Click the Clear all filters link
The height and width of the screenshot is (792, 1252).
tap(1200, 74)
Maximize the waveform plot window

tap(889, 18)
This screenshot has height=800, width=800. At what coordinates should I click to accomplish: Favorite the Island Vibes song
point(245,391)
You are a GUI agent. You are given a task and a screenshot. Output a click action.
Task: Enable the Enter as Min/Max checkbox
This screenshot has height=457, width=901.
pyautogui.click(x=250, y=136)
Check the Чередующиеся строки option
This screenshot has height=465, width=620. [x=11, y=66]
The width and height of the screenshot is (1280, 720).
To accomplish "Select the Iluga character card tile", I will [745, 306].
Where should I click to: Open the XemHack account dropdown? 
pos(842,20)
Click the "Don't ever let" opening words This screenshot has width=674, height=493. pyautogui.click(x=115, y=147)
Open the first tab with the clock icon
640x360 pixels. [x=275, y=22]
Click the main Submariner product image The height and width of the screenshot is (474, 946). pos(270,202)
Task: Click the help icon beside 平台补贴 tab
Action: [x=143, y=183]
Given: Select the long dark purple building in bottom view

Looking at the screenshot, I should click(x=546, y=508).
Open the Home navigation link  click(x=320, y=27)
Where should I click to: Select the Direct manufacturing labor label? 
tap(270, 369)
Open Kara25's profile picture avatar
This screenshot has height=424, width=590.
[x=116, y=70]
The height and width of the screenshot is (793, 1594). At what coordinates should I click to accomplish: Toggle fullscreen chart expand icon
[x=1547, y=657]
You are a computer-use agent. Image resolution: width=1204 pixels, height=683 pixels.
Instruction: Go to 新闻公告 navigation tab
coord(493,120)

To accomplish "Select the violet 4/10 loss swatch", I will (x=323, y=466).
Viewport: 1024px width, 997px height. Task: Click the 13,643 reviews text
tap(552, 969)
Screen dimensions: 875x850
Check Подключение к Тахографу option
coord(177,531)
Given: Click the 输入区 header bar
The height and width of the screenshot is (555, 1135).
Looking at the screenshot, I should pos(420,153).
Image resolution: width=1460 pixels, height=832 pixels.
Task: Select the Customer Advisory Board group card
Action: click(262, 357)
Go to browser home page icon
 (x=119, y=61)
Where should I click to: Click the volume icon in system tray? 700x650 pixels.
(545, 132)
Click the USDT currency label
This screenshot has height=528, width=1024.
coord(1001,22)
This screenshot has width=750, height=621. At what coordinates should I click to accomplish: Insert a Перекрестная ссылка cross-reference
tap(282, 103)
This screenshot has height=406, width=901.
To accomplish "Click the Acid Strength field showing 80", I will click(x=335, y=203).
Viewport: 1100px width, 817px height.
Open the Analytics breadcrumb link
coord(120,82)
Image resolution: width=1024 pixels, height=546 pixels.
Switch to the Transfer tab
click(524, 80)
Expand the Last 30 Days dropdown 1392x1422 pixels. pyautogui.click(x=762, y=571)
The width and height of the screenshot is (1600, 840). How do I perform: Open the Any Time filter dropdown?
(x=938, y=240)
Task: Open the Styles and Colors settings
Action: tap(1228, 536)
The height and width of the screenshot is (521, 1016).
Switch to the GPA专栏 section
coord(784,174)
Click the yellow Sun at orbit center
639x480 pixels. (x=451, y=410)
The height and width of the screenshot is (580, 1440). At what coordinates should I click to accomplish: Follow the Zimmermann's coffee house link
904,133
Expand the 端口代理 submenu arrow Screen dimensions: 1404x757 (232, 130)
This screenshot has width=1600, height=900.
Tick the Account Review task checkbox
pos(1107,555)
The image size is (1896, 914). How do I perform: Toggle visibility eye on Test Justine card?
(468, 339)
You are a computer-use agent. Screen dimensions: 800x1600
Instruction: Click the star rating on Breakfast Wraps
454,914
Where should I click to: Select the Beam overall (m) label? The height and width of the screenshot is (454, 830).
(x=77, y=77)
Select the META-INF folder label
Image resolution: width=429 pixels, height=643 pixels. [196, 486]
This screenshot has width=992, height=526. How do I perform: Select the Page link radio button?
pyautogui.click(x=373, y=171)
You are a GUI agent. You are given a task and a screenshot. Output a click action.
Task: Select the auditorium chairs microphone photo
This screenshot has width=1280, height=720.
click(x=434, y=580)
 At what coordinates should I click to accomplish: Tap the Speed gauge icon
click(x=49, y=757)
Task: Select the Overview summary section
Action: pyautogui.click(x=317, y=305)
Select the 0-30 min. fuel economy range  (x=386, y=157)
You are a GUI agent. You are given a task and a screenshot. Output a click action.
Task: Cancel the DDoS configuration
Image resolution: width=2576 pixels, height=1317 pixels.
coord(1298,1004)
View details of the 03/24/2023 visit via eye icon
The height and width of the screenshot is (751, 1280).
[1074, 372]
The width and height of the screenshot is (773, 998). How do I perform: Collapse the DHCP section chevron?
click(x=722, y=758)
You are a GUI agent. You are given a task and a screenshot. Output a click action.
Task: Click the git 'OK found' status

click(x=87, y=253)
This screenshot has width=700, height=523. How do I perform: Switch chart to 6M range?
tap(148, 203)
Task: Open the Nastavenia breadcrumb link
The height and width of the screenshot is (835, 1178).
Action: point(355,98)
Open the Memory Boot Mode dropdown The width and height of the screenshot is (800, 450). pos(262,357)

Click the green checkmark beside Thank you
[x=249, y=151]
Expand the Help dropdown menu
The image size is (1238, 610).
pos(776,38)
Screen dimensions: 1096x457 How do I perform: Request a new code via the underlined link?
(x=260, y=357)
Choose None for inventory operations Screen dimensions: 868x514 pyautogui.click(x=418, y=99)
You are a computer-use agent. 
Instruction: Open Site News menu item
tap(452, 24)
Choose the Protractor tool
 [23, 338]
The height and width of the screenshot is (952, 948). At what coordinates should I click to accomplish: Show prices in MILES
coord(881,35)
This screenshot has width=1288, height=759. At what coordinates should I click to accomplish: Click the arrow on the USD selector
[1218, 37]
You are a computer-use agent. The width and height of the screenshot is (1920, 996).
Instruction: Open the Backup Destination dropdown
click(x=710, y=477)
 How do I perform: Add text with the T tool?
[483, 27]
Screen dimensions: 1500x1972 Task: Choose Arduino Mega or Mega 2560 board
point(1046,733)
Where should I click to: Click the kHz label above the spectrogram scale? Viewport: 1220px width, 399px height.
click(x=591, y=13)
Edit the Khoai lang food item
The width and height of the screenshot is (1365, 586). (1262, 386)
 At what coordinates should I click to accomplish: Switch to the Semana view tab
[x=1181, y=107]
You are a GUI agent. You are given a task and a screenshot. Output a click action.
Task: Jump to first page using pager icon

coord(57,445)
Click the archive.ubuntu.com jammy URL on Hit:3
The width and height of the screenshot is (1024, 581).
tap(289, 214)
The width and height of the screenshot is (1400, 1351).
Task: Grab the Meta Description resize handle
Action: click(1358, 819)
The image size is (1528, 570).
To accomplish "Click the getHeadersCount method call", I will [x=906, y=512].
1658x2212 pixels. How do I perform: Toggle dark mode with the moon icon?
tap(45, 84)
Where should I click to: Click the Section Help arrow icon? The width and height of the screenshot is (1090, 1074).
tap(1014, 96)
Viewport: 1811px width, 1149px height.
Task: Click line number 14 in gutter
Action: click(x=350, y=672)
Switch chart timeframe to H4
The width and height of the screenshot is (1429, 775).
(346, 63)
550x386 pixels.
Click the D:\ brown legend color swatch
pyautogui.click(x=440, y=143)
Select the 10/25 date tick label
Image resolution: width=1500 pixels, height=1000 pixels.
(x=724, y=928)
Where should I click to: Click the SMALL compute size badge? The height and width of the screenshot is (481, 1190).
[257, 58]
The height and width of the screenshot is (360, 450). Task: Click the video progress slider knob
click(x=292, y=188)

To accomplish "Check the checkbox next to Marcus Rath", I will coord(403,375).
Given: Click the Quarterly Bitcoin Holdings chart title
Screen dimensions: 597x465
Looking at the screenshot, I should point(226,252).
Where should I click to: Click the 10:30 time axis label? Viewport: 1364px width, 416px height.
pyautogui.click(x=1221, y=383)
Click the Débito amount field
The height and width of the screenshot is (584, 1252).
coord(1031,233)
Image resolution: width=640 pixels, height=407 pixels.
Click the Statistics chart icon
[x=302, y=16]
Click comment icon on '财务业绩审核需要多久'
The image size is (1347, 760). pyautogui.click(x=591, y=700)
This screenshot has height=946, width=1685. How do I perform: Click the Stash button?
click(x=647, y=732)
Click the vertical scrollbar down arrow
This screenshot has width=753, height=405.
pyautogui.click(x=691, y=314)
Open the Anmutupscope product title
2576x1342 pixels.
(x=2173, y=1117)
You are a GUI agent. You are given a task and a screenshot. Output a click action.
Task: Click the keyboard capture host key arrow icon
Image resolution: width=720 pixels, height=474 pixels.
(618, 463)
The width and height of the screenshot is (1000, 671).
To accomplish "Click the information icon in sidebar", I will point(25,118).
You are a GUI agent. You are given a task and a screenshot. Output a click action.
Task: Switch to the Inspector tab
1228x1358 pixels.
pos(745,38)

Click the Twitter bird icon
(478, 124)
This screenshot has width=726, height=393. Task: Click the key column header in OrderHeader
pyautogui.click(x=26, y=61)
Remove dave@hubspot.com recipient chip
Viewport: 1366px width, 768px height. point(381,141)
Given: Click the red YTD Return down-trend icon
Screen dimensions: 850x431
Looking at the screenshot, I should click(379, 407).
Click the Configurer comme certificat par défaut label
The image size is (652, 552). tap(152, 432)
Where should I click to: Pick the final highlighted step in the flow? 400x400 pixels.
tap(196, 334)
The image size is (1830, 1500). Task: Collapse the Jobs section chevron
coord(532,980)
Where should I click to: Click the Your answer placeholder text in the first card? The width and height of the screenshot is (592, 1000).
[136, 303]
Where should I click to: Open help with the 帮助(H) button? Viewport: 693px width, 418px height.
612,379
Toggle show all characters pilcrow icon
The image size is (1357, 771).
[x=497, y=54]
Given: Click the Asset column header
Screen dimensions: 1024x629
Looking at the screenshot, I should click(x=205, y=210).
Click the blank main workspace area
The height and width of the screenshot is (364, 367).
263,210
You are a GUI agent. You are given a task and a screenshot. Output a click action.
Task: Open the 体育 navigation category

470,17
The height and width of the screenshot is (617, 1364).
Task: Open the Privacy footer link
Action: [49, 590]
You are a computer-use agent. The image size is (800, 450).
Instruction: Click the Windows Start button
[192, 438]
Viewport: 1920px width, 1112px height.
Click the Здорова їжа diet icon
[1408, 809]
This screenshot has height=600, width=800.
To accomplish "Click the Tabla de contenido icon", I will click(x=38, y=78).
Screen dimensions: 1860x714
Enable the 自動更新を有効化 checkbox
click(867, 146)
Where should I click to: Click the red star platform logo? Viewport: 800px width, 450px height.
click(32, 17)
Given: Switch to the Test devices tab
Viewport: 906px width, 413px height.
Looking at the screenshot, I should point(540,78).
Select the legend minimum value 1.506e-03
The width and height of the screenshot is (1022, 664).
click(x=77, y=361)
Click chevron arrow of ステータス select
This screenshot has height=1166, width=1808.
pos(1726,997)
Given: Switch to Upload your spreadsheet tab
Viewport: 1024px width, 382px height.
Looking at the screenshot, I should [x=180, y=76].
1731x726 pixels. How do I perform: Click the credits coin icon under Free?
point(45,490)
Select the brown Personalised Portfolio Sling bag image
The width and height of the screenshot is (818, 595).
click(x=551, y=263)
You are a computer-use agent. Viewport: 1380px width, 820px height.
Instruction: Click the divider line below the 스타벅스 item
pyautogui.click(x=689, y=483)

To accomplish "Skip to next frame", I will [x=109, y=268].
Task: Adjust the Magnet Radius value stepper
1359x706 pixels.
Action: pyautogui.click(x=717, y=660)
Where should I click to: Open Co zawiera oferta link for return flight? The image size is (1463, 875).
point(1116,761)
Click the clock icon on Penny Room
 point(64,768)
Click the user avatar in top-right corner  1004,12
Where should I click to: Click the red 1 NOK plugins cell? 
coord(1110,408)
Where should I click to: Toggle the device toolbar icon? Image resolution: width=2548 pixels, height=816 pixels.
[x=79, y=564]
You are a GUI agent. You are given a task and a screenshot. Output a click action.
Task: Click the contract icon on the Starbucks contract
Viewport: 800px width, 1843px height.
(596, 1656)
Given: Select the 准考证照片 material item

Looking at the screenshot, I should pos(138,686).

....................

Look over the entries for "will", then copy every line that includes that string.

- **RESULT OF THE EXERCISE**:
To accomplish "Select the Iluga character card tile", I will [745, 306].
To accomplish "Select the violet 4/10 loss swatch", I will (x=323, y=466).
To accomplish "Click the Acid Strength field showing 80", I will click(x=335, y=203).
To accomplish "Click the getHeadersCount method call", I will [x=906, y=512].
To accomplish "Check the checkbox next to Marcus Rath", I will coord(403,375).
To accomplish "Click the information icon in sidebar", I will point(25,118).
To accomplish "Click the Tabla de contenido icon", I will click(x=38, y=78).
To accomplish "Skip to next frame", I will [x=109, y=268].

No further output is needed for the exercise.